## Input data
"""

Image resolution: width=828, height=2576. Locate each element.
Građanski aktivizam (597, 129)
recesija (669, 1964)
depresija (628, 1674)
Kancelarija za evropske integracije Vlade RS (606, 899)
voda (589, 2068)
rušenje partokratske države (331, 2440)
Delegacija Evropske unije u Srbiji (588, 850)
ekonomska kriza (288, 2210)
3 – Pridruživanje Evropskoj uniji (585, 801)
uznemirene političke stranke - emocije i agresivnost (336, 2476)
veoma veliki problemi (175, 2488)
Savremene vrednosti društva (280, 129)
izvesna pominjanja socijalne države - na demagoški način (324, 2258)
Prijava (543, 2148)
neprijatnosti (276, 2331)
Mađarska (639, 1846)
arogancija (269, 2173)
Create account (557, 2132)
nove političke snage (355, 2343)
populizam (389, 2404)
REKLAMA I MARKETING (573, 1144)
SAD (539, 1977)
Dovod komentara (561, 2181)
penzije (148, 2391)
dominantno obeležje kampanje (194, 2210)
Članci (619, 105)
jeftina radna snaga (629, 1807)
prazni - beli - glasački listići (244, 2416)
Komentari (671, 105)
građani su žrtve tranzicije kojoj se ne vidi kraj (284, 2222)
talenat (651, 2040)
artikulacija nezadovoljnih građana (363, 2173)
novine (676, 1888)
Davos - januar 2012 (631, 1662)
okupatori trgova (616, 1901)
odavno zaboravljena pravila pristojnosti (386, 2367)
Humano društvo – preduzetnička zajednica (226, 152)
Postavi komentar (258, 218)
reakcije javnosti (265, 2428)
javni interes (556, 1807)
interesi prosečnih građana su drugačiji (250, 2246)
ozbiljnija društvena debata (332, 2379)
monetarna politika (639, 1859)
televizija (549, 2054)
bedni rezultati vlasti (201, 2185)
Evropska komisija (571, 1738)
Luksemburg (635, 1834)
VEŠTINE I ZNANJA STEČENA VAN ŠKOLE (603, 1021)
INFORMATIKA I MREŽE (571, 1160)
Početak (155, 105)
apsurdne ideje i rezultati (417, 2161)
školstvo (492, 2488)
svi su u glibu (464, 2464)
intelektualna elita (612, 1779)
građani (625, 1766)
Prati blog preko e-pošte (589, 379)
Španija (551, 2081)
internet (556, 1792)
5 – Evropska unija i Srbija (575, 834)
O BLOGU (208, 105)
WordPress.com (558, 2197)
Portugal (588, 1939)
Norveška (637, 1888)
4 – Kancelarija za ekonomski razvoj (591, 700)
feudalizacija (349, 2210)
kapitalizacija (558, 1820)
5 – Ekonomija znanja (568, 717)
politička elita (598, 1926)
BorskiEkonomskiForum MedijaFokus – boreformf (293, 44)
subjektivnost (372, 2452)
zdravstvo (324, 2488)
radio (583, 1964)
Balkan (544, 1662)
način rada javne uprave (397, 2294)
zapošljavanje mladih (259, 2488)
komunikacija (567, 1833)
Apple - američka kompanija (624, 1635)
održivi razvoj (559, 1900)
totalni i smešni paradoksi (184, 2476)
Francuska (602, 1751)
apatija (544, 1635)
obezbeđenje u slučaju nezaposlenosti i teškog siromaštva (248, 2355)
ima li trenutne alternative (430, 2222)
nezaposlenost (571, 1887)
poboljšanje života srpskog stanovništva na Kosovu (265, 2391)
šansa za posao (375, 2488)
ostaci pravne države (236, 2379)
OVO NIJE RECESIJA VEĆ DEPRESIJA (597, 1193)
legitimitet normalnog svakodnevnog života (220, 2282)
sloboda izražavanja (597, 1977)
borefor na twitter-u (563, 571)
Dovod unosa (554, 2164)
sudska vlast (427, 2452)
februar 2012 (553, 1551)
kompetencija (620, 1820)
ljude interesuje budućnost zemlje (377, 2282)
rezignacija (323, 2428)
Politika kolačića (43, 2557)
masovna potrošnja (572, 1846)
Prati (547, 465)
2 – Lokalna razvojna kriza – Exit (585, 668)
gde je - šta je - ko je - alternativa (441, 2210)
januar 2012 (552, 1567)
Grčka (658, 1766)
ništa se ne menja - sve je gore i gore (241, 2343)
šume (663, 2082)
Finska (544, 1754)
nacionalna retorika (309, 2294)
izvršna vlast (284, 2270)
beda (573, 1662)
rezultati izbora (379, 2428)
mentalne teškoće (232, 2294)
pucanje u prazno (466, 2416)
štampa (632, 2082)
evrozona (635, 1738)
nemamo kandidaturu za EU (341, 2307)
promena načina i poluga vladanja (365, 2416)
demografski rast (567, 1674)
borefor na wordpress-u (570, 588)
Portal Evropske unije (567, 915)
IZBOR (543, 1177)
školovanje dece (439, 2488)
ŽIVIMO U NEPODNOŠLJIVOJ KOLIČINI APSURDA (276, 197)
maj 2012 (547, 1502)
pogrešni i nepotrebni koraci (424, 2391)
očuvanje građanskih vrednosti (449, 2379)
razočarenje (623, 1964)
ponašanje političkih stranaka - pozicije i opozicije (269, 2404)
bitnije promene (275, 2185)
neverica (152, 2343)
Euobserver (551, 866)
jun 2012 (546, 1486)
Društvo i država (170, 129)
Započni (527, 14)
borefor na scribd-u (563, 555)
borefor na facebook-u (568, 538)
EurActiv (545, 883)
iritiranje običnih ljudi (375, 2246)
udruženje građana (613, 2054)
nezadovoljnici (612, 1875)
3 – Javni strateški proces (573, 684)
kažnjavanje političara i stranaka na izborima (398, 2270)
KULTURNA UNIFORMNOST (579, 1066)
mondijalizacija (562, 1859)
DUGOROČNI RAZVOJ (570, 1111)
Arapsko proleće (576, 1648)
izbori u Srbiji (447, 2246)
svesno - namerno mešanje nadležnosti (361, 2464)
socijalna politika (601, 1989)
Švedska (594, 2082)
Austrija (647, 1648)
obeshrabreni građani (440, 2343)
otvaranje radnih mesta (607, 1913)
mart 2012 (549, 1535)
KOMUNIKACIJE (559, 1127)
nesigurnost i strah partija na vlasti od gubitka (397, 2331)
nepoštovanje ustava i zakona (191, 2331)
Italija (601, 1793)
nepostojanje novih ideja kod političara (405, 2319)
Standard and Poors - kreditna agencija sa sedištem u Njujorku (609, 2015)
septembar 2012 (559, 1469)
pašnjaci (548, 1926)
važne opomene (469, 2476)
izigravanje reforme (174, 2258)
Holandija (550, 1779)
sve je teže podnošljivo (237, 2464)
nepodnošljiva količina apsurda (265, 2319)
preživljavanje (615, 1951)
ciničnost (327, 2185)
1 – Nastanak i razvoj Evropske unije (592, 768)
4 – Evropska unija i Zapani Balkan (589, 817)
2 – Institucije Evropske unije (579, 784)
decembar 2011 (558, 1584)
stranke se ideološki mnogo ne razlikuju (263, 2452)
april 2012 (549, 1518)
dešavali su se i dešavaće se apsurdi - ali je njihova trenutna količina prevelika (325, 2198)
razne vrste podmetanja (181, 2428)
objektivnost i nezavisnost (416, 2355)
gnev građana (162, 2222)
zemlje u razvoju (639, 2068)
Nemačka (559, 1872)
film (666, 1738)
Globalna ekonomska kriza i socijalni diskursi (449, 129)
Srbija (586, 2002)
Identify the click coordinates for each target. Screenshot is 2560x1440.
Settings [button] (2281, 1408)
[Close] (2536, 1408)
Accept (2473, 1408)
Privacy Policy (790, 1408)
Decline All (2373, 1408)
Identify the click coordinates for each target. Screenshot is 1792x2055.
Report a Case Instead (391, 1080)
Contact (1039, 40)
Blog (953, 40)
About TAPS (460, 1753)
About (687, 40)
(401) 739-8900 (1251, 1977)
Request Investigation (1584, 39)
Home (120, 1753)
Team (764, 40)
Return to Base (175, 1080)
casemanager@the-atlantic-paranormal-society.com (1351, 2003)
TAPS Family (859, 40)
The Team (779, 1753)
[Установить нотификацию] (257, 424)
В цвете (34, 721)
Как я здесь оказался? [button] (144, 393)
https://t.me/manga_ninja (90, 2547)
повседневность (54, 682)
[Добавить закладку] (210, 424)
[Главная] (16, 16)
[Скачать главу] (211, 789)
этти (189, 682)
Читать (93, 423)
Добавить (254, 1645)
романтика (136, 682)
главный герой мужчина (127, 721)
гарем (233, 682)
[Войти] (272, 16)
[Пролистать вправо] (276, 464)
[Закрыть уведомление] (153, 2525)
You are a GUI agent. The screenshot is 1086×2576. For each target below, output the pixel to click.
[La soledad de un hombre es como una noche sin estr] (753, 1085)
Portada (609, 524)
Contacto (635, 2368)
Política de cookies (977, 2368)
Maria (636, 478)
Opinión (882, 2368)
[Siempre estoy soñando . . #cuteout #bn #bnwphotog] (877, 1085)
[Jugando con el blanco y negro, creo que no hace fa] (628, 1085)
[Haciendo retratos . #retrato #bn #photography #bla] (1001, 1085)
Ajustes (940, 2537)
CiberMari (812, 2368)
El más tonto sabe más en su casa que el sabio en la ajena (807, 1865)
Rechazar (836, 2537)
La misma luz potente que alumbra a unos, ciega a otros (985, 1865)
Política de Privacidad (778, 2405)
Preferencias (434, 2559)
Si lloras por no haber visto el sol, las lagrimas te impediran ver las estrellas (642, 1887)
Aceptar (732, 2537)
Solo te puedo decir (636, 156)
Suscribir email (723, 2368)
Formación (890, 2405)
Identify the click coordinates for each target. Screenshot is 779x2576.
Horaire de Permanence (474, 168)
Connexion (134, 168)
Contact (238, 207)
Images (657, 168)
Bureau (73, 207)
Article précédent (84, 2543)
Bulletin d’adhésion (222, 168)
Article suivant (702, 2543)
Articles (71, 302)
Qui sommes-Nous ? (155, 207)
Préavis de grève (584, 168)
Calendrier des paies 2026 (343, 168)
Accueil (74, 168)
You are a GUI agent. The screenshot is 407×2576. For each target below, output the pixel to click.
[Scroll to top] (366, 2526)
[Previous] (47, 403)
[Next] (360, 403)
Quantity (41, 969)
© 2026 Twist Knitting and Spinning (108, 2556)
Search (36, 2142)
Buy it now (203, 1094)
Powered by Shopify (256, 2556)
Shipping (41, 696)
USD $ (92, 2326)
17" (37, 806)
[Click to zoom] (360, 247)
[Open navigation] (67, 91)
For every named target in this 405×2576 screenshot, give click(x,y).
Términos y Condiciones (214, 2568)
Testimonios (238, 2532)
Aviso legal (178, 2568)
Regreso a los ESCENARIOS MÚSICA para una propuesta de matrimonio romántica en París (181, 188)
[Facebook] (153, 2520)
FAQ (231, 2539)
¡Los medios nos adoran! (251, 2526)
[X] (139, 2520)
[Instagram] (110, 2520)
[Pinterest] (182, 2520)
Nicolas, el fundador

"""

## Brief
Lines from the top of the entries through the line with "rušenje partokratske države (331, 2440)" are to be transcribed exactly, and nothing more.

## Solution to this exercise
Image resolution: width=828, height=2576. Locate each element.
Građanski aktivizam (597, 129)
recesija (669, 1964)
depresija (628, 1674)
Kancelarija za evropske integracije Vlade RS (606, 899)
voda (589, 2068)
rušenje partokratske države (331, 2440)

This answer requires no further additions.